* To do
In your answer, print each of the records below exactly.
── Source data ──
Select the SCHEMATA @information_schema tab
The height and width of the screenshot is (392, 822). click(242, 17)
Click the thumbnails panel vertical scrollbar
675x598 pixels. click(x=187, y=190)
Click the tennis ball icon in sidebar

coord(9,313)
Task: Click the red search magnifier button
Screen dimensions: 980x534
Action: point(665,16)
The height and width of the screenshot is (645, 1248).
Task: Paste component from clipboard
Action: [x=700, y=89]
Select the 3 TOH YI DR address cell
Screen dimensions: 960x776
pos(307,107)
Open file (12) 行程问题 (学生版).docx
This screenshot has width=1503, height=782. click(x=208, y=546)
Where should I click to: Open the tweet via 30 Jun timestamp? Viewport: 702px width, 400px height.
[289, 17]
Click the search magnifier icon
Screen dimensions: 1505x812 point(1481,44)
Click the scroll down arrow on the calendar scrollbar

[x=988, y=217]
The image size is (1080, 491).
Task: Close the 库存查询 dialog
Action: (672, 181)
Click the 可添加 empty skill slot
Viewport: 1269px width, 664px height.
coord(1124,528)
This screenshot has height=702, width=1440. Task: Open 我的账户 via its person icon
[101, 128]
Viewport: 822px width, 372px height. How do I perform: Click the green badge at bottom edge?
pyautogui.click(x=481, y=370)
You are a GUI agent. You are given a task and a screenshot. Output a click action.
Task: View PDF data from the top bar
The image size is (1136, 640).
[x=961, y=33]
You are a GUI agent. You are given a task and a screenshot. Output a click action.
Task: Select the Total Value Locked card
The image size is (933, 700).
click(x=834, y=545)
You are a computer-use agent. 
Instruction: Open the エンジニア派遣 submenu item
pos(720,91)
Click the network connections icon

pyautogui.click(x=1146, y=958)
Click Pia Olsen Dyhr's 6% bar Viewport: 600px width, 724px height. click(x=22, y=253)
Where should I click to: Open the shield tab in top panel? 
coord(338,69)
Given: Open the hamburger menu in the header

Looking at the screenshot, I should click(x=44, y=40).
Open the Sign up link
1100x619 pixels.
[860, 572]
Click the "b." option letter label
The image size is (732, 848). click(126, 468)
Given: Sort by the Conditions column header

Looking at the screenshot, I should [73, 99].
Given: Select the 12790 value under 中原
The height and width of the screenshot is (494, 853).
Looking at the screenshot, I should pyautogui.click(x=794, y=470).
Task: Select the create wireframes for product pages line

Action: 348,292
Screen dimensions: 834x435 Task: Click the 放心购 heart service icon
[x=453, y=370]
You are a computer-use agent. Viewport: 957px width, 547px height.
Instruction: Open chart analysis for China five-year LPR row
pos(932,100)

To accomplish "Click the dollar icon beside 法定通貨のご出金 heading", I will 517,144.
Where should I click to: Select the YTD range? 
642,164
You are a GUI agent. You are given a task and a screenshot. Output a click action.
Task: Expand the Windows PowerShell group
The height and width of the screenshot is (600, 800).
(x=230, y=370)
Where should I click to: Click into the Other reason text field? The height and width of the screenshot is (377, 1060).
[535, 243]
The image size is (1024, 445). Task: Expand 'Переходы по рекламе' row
───
* Completed exercise
Select the SCHEMATA @information_schema tab
The height and width of the screenshot is (392, 822). click(242, 17)
Click the thumbnails panel vertical scrollbar
675x598 pixels. click(x=187, y=190)
Click the tennis ball icon in sidebar

coord(9,313)
Task: Click the red search magnifier button
Screen dimensions: 980x534
Action: point(665,16)
The height and width of the screenshot is (645, 1248).
Task: Paste component from clipboard
Action: [x=700, y=89]
Select the 3 TOH YI DR address cell
Screen dimensions: 960x776
pos(307,107)
Open file (12) 行程问题 (学生版).docx
This screenshot has width=1503, height=782. click(x=208, y=546)
Where should I click to: Open the tweet via 30 Jun timestamp? Viewport: 702px width, 400px height.
[289, 17]
Click the search magnifier icon
Screen dimensions: 1505x812 point(1481,44)
Click the scroll down arrow on the calendar scrollbar

[x=988, y=217]
The image size is (1080, 491).
Task: Close the 库存查询 dialog
Action: (672, 181)
Click the 可添加 empty skill slot
Viewport: 1269px width, 664px height.
coord(1124,528)
This screenshot has height=702, width=1440. Task: Open 我的账户 via its person icon
[101, 128]
Viewport: 822px width, 372px height. How do I perform: Click the green badge at bottom edge?
pyautogui.click(x=481, y=370)
You are a GUI agent. You are given a task and a screenshot. Output a click action.
Task: View PDF data from the top bar
The image size is (1136, 640).
[x=961, y=33]
You are a GUI agent. You are given a task and a screenshot. Output a click action.
Task: Select the Total Value Locked card
The image size is (933, 700).
click(x=834, y=545)
You are a computer-use agent. 
Instruction: Open the エンジニア派遣 submenu item
pos(720,91)
Click the network connections icon

pyautogui.click(x=1146, y=958)
Click Pia Olsen Dyhr's 6% bar Viewport: 600px width, 724px height. click(x=22, y=253)
Where should I click to: Open the shield tab in top panel? 
coord(338,69)
Given: Open the hamburger menu in the header

Looking at the screenshot, I should click(x=44, y=40).
Open the Sign up link
1100x619 pixels.
[860, 572]
Click the "b." option letter label
The image size is (732, 848). click(126, 468)
Given: Sort by the Conditions column header

Looking at the screenshot, I should [73, 99].
Given: Select the 12790 value under 中原
The height and width of the screenshot is (494, 853).
Looking at the screenshot, I should pyautogui.click(x=794, y=470).
Task: Select the create wireframes for product pages line

Action: 348,292
Screen dimensions: 834x435 Task: Click the 放心购 heart service icon
[x=453, y=370]
You are a computer-use agent. Viewport: 957px width, 547px height.
Instruction: Open chart analysis for China five-year LPR row
pos(932,100)

To accomplish "Click the dollar icon beside 法定通貨のご出金 heading", I will 517,144.
Where should I click to: Select the YTD range? 
642,164
You are a GUI agent. You are given a task and a screenshot. Output a click action.
Task: Expand the Windows PowerShell group
The height and width of the screenshot is (600, 800).
(x=230, y=370)
Where should I click to: Click into the Other reason text field? The height and width of the screenshot is (377, 1060).
[535, 243]
The image size is (1024, 445). Task: Expand 'Переходы по рекламе' row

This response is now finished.